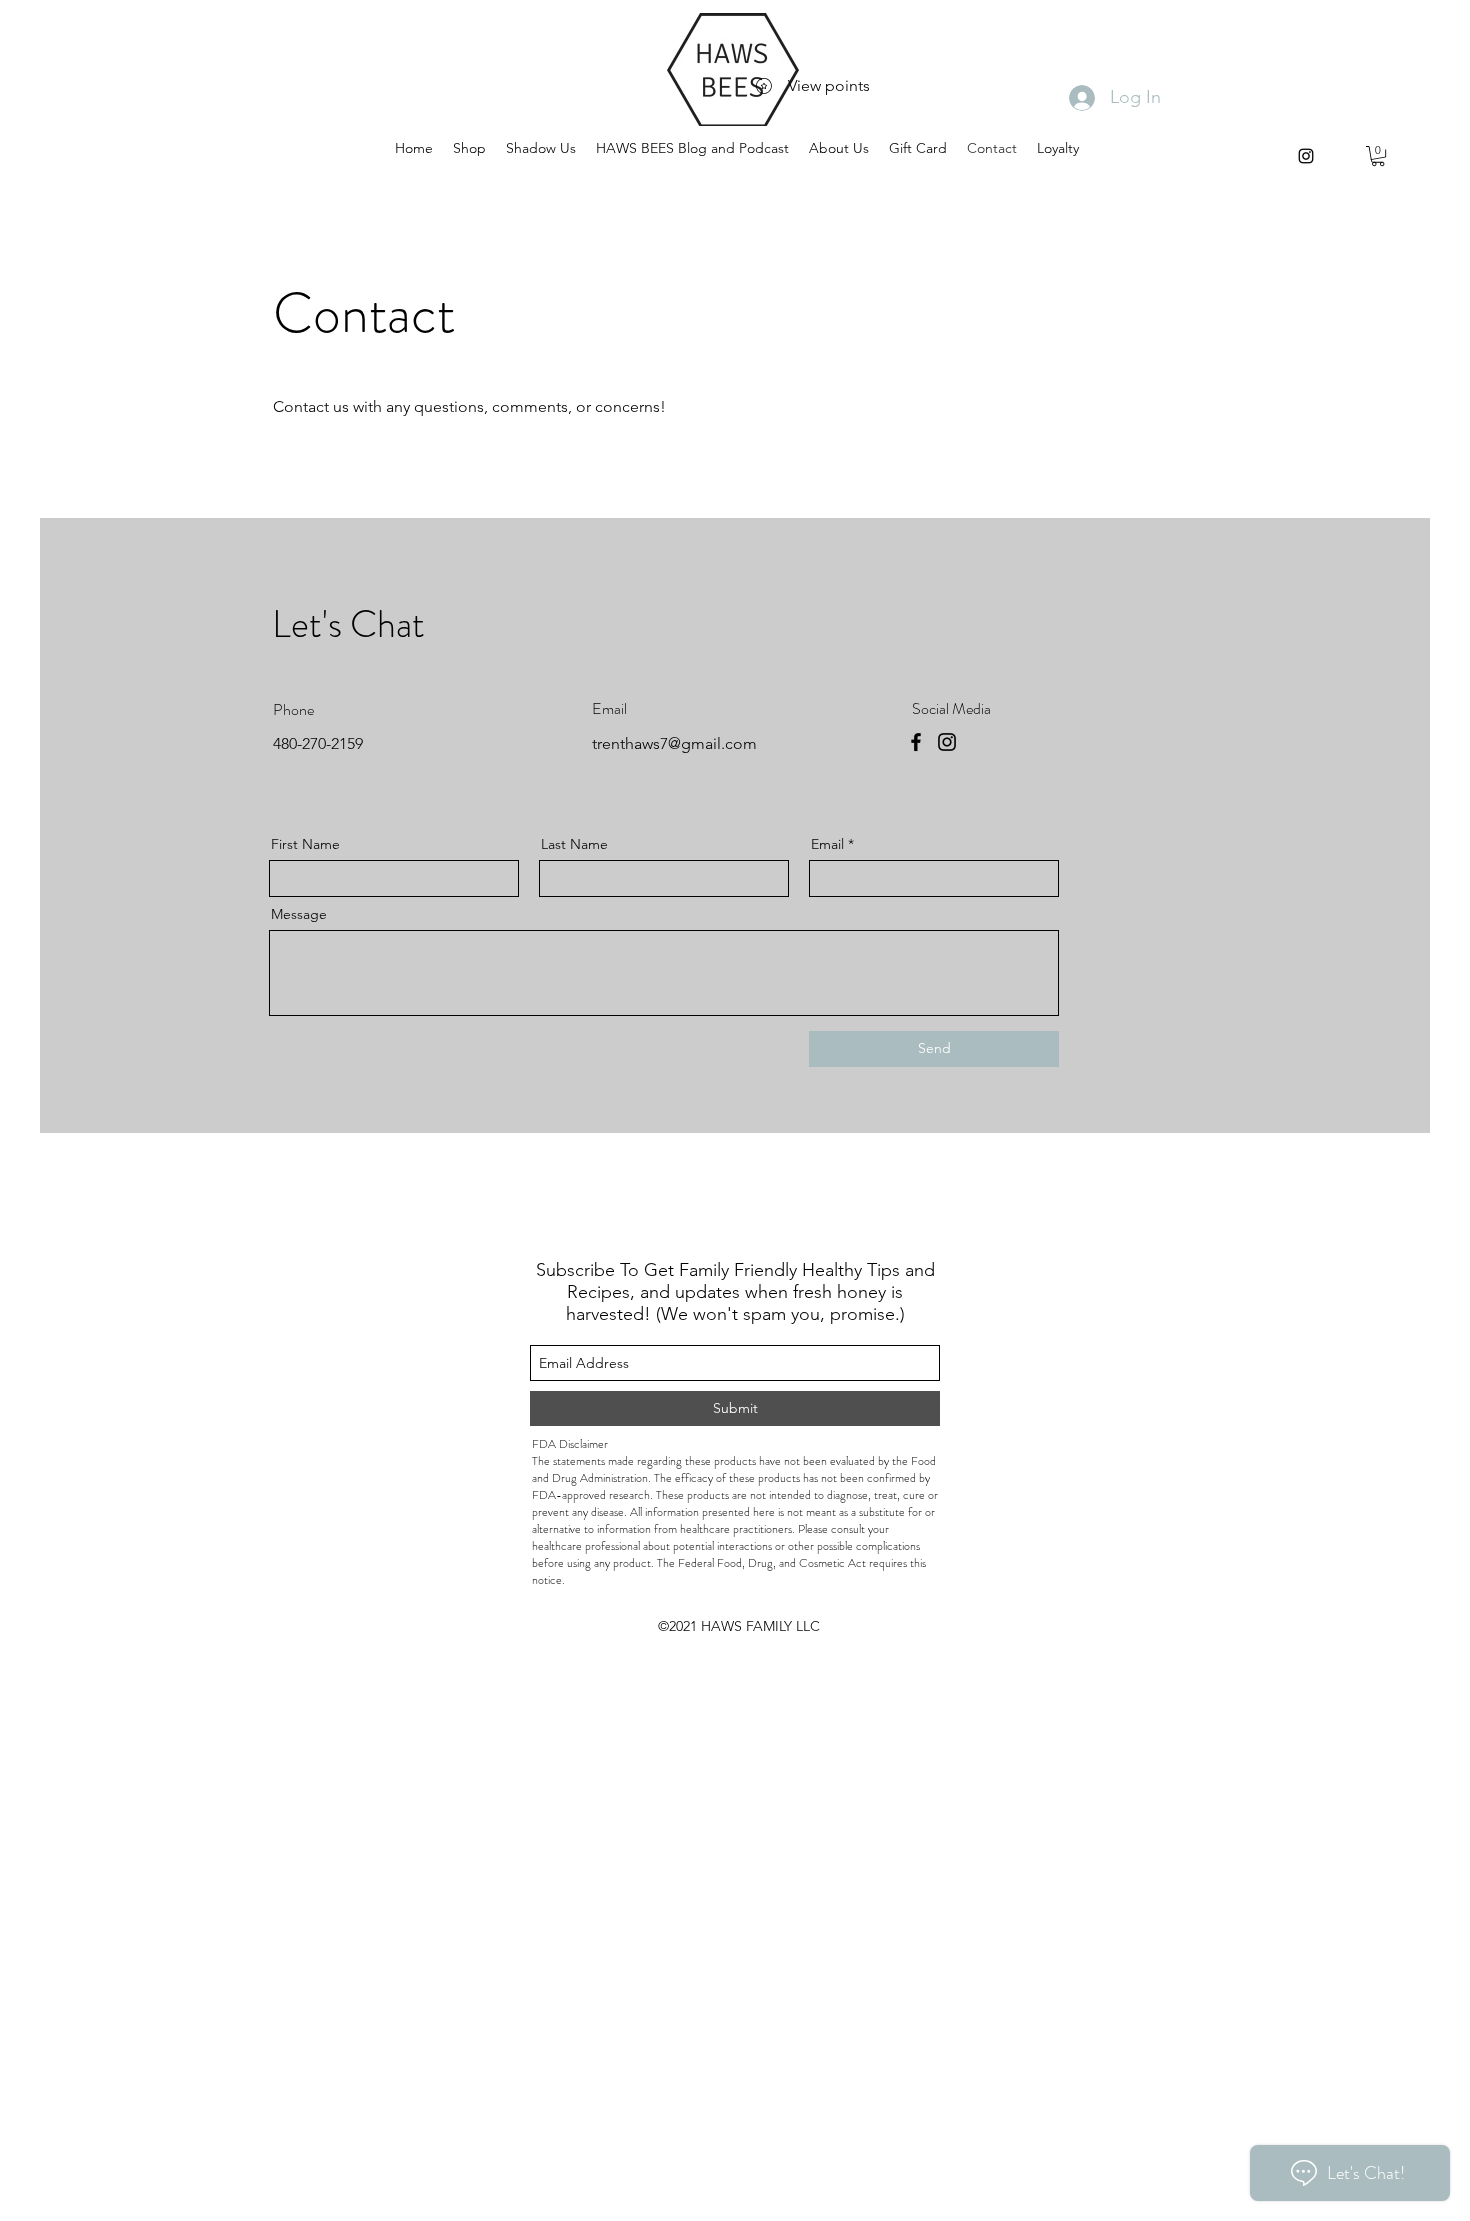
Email (827, 844)
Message (299, 914)
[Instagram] (947, 742)
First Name (305, 844)
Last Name (574, 844)
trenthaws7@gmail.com (674, 743)
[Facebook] (916, 742)
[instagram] (1306, 156)
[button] (1378, 156)
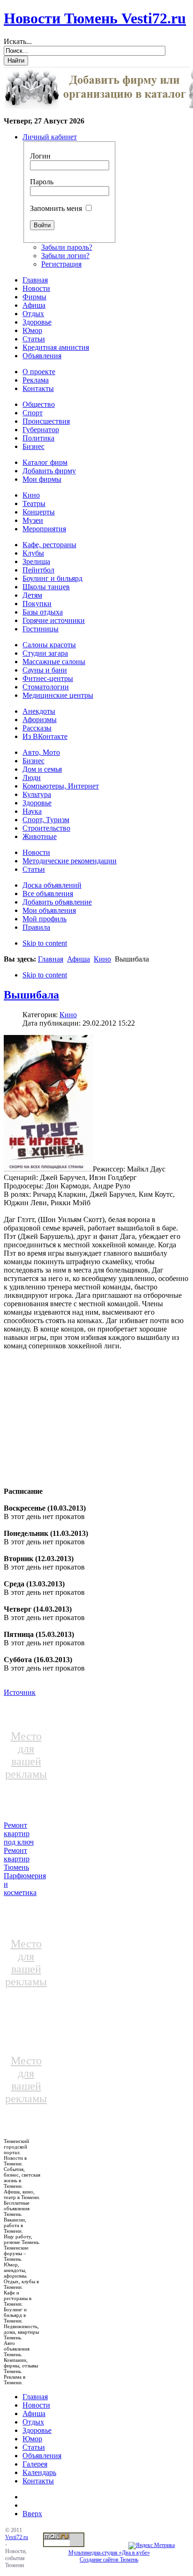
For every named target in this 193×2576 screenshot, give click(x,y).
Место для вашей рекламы (26, 1755)
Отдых (33, 2422)
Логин (40, 156)
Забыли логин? (65, 256)
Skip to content (44, 943)
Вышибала (31, 995)
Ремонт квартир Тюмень (17, 1858)
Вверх (32, 2514)
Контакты (38, 2481)
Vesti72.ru (16, 2537)
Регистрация (61, 264)
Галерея (34, 2464)
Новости (36, 2405)
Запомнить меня (56, 208)
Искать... (18, 41)
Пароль (41, 182)
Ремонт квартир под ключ (19, 1833)
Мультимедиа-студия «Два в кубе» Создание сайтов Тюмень (109, 2556)
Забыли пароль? (66, 247)
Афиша (78, 959)
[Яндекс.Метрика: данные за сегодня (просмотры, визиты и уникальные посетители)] (151, 2545)
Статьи (33, 2447)
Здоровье (37, 2430)
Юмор (32, 2439)
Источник (20, 1692)
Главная (50, 959)
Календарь (39, 2472)
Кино (102, 959)
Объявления (41, 2456)
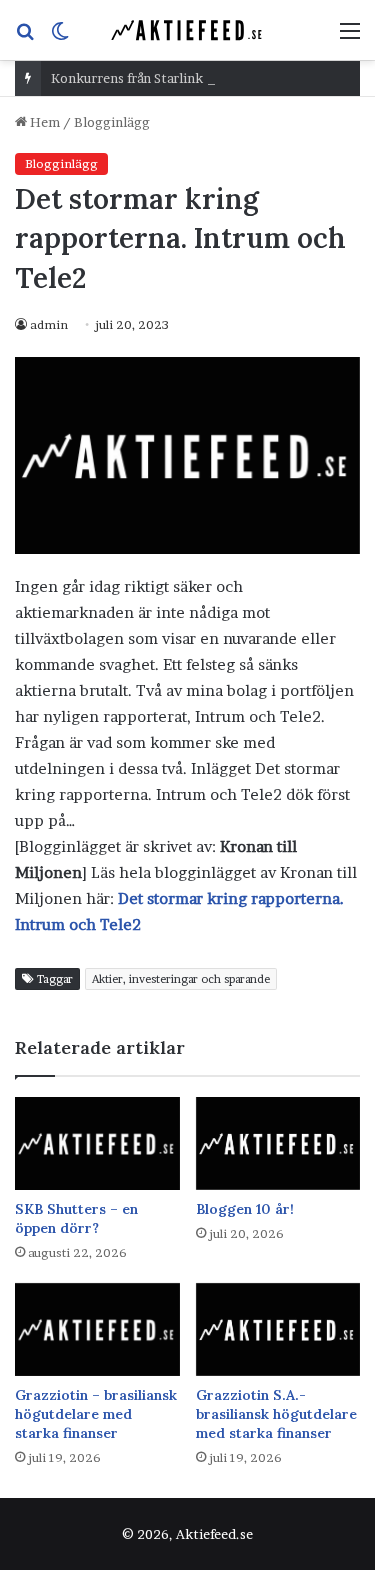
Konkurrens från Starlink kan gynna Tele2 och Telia (208, 78)
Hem (43, 122)
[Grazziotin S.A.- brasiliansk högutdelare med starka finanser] (278, 1329)
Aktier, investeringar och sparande (181, 979)
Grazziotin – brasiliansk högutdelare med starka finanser (96, 1414)
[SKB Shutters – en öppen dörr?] (97, 1143)
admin (49, 324)
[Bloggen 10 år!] (278, 1143)
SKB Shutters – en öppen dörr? (76, 1218)
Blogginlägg (112, 122)
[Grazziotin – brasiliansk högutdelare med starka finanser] (97, 1329)
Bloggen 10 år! (245, 1209)
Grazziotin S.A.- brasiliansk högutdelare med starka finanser (276, 1414)
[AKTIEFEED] (188, 30)
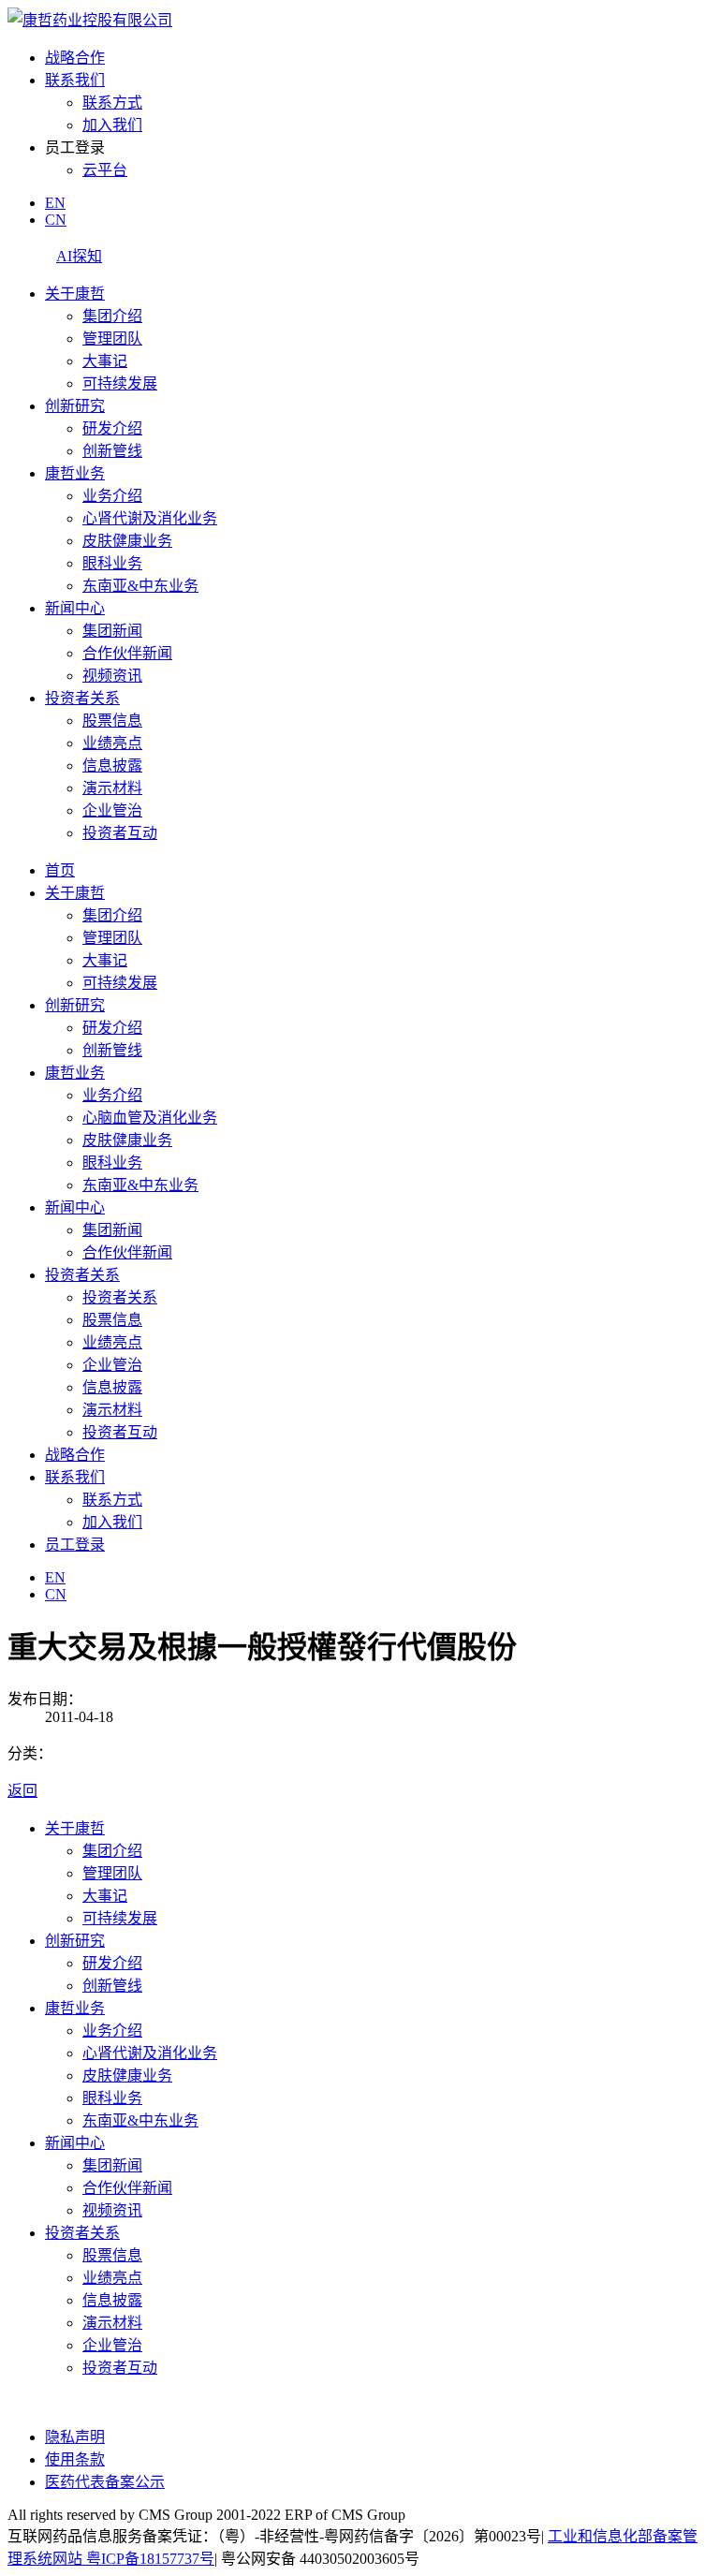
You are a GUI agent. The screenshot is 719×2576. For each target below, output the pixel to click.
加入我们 (112, 125)
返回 (22, 1791)
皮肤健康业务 (127, 541)
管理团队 (112, 338)
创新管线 (112, 451)
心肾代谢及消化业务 (149, 518)
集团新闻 (112, 631)
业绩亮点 (112, 743)
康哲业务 (75, 473)
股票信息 (112, 721)
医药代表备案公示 (105, 2482)
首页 (60, 870)
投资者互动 (119, 833)
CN (55, 220)
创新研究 (75, 406)
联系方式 (112, 102)
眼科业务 (112, 563)
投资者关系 (82, 698)
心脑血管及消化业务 (149, 1118)
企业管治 (112, 810)
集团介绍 (112, 316)
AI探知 (79, 256)
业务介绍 (112, 496)
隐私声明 (75, 2437)
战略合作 (75, 58)
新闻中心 (75, 608)
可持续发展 (119, 383)
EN (55, 203)
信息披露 (112, 765)
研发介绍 (112, 428)
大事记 (104, 361)
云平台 (104, 170)
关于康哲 (75, 294)
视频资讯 (112, 676)
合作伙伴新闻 (127, 653)
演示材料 (112, 788)
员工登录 (75, 1545)
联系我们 (75, 80)
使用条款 (75, 2459)
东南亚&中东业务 (140, 586)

Aim of the task | Write out the records word for word. Pictures stay out.

Answer area |
Email (827, 844)
Message (299, 914)
[Instagram] (947, 742)
First Name (305, 844)
Last Name (574, 844)
trenthaws7@gmail.com (674, 743)
[Facebook] (916, 742)
[instagram] (1306, 156)
[button] (1378, 156)
For every named target in this 193×2576 screenshot, give click(x,y).
Место для вашей рекламы (26, 1755)
Отдых (33, 2422)
Логин (40, 156)
Забыли логин? (65, 256)
Skip to content (44, 943)
Вышибала (31, 995)
Ремонт квартир Тюмень (17, 1858)
Вверх (32, 2514)
Контакты (38, 2481)
Vesti72.ru (16, 2537)
Регистрация (61, 264)
Галерея (34, 2464)
Новости (36, 2405)
Запомнить меня (56, 208)
Искать... (18, 41)
Пароль (41, 182)
Ремонт квартир под ключ (19, 1833)
Мультимедиа-студия «Два в кубе» Создание сайтов Тюмень (109, 2556)
Забыли пароль? (66, 247)
Афиша (78, 959)
[Яндекс.Метрика: данные за сегодня (просмотры, визиты и уникальные посетители)] (151, 2545)
Статьи (33, 2447)
Здоровье (37, 2430)
Юмор (32, 2439)
Источник (20, 1692)
Главная (50, 959)
Календарь (39, 2472)
Кино (102, 959)
Объявления (41, 2456)
Konkurrens från Starlink kan gynna Tele2 och Telia (208, 78)
Hem (43, 122)
[Grazziotin S.A.- brasiliansk högutdelare med starka finanser] (278, 1329)
Aktier, investeringar och sparande (181, 979)
Grazziotin – brasiliansk högutdelare med starka finanser (96, 1414)
[SKB Shutters – en öppen dörr?] (97, 1143)
admin (49, 324)
[Bloggen 10 år!] (278, 1143)
SKB Shutters – en öppen dörr? (76, 1218)
Blogginlägg (112, 122)
[Grazziotin – brasiliansk högutdelare med starka finanser] (97, 1329)
Bloggen 10 år! (245, 1209)
Grazziotin S.A.- brasiliansk högutdelare med starka finanser (276, 1414)
[AKTIEFEED] (188, 30)
You are a GUI agent. The screenshot is 719×2576. For each target below, output the pixel to click.
加入我们 (112, 125)
返回 (22, 1791)
皮肤健康业务 (127, 541)
管理团队 (112, 338)
创新管线 (112, 451)
心肾代谢及消化业务 (149, 518)
集团新闻 (112, 631)
业绩亮点 (112, 743)
康哲业务 (75, 473)
股票信息 (112, 721)
医药代表备案公示 (105, 2482)
首页 (60, 870)
投资者互动 (119, 833)
CN (55, 220)
创新研究 (75, 406)
联系方式 (112, 102)
眼科业务 (112, 563)
投资者关系 (82, 698)
心脑血管及消化业务 (149, 1118)
企业管治 (112, 810)
集团介绍 (112, 316)
AI探知 (79, 256)
业务介绍 (112, 496)
隐私声明 (75, 2437)
战略合作 (75, 58)
新闻中心 (75, 608)
可持续发展 (119, 383)
EN (55, 203)
信息披露 (112, 765)
研发介绍 (112, 428)
大事记 (104, 361)
云平台 (104, 170)
关于康哲 (75, 294)
视频资讯 (112, 676)
合作伙伴新闻 (127, 653)
演示材料 (112, 788)
员工登录 (75, 1545)
联系我们 (75, 80)
使用条款 (75, 2459)
东南亚&中东业务 (140, 586)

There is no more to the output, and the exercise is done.